Don’t let the fear of a down payment close the door on opportunity.
What’s considered one of the biggest roadblocks for home buyers? The dreaded down payment. But here’s a window on how to ease the down payment dilemma: know the facts, including how much you should put down, the benefits, and the upshot of lower down payments.
The Standard 20% Down Payment: Benefits Sure To Be Of Interest To You
Put simply, a down payment is the money you pay upfront to get a home loan; the down payment amount is deducted from the total mortgage amount. It serves as the beginning equity (your ownership stake) in a house and property.
Lenders generally prefer a 20% down payment from you; providing 20% upfront often comes with benefits such as a better mortgage interest rate, lower upfront and ongoing fees, more equity in your home from the get-go, and a lower monthly payment.
But remember that the down payment isn’t the only upfront money you’ll be expected to provide: Closing costs and earnest money also come into play before you sign on the proverbial dotted line that leads to home ownership.
An Upside To Lower Down Payments?
If you’re finding that the standard 20% down payment is too steep for your budget, you can actually buy a home with as little as 3% down. The Federal Housing Administration; Fannie Mae and Freddie Mac, the government-sponsored companies that drive the residential mortgage credit market; and even some commercial lenders offer lower down payment loans.
Some commercial lenders even go so far as to offer no down payment to spur loan demand.

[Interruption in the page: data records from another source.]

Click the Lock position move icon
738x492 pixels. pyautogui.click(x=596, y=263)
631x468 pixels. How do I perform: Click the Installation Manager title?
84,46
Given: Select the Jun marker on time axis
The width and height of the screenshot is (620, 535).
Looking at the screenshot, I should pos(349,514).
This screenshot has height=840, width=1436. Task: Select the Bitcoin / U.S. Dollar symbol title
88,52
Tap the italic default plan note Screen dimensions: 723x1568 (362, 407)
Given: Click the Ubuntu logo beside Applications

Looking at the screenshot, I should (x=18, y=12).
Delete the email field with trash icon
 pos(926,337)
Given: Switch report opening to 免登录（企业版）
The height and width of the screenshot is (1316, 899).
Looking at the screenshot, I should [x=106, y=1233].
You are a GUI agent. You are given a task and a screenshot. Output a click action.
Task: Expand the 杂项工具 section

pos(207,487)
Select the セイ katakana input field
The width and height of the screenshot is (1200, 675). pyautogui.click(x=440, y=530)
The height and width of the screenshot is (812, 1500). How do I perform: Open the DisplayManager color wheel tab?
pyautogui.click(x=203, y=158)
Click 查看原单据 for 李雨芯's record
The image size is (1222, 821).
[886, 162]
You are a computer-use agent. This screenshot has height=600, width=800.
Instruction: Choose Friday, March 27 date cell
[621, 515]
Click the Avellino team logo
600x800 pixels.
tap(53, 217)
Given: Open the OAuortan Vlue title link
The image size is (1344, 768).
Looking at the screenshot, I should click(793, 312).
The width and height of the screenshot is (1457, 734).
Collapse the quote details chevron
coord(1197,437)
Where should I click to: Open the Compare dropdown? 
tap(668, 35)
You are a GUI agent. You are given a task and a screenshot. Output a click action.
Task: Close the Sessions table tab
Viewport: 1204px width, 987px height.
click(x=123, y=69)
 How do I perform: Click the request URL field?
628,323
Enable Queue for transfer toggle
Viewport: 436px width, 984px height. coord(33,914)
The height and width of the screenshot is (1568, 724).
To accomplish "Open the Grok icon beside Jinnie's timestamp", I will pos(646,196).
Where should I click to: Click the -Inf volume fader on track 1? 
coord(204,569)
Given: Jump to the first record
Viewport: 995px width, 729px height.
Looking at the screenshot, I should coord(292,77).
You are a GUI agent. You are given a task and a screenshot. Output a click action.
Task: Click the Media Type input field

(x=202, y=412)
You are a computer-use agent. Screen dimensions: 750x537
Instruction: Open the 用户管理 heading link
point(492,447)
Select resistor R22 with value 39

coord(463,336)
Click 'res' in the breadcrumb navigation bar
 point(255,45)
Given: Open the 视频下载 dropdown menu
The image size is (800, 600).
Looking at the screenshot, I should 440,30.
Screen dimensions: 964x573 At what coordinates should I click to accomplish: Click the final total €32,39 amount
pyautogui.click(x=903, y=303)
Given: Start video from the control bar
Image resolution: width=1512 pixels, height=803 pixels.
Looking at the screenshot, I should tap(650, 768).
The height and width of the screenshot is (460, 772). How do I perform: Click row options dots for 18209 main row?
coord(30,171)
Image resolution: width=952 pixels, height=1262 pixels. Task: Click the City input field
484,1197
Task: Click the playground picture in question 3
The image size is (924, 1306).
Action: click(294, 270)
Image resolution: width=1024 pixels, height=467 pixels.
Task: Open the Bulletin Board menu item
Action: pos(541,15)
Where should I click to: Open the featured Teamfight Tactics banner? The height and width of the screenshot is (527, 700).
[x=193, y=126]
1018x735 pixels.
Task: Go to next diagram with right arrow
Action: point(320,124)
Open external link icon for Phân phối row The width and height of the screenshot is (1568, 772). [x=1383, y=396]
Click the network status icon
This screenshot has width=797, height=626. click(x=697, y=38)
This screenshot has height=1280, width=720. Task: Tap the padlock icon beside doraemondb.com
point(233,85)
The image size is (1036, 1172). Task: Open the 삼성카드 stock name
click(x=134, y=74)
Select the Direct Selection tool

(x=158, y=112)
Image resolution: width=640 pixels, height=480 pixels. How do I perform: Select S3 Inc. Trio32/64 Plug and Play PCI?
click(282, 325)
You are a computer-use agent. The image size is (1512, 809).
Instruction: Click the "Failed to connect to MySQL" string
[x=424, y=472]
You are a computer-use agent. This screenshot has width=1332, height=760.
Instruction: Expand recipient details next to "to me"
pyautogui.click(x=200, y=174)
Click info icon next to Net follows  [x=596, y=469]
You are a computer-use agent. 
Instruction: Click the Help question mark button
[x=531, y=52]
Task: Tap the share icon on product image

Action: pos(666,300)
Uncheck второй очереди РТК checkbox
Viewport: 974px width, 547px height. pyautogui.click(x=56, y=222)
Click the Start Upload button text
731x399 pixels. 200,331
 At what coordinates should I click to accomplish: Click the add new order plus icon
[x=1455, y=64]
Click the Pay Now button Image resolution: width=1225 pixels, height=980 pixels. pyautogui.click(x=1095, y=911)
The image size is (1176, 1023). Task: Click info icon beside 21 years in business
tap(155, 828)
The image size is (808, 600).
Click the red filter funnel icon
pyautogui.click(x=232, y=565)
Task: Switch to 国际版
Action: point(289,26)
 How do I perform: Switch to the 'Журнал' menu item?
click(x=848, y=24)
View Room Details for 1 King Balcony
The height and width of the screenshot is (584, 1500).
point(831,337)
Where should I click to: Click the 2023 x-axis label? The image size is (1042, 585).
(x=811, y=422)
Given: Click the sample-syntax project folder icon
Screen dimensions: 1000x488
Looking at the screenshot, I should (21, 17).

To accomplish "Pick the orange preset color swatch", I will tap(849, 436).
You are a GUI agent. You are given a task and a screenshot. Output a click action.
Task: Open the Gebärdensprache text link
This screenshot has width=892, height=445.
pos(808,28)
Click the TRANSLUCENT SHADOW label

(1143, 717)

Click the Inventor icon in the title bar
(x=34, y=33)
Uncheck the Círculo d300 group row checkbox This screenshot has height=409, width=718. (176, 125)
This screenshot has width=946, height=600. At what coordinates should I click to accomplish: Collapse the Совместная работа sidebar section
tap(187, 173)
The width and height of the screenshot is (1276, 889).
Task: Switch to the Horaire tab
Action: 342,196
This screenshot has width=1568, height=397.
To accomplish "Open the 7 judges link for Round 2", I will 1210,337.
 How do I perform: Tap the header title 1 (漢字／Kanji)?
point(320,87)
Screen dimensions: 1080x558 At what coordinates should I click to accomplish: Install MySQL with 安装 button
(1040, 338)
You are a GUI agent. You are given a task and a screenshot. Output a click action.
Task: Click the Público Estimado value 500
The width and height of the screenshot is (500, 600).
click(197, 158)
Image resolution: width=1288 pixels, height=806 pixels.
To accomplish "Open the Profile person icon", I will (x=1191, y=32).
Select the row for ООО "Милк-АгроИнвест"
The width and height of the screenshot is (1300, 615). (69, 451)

In addition, individuals living in a rural area or those who are an active or retired service members might qualify for zero down payment programs offered by the Department of Agriculture’s Rural Development program or the Department of Veterans Affairs.
One thing to keep in mind: In the eyes of the lender, a lower down payment makes you a bigger risk, which most likely will result in the need for taking out mortgage insurance. In addition to an upfront fee, there’ll likely be an ongoing charge built into your monthly mortgage payment to cover the insurance cost.
To determine which down payment amount will work best for you, talk with multiple mortgage providers to find the options best suited to your budget. Comparing fees, down payment requirements, and interest rates can help save you thousands of dollars — and years of aggravation — over the life of your loan. In terms of buying a home, there’s no doubt about it: knowledge is key.